### Your goal
As you print the data below, keep every line exactly as it is and leave the images behind.

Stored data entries
_ _ _

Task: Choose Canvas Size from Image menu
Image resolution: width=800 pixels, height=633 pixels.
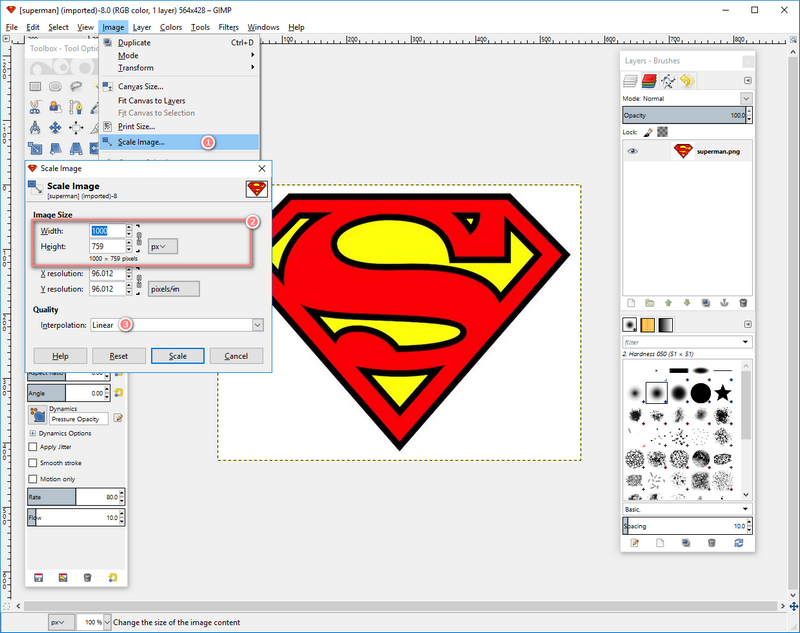Action: (140, 87)
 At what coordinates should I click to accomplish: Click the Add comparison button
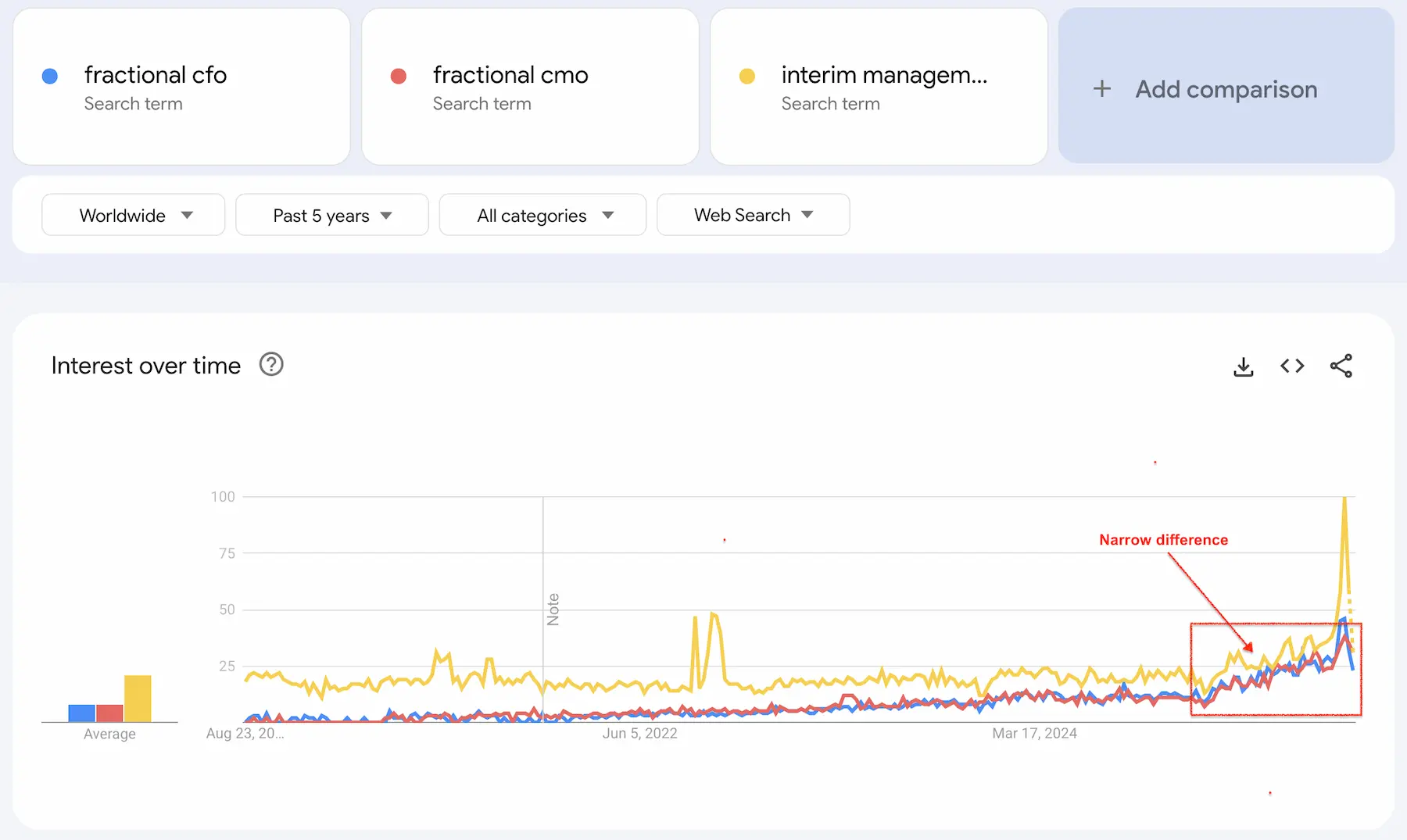tap(1223, 88)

_ _ _

### Response area
Task: Choose Canvas Size from Image menu
Image resolution: width=800 pixels, height=633 pixels.
Action: (140, 87)
 At what coordinates should I click to accomplish: Click the Add comparison button
tap(1223, 88)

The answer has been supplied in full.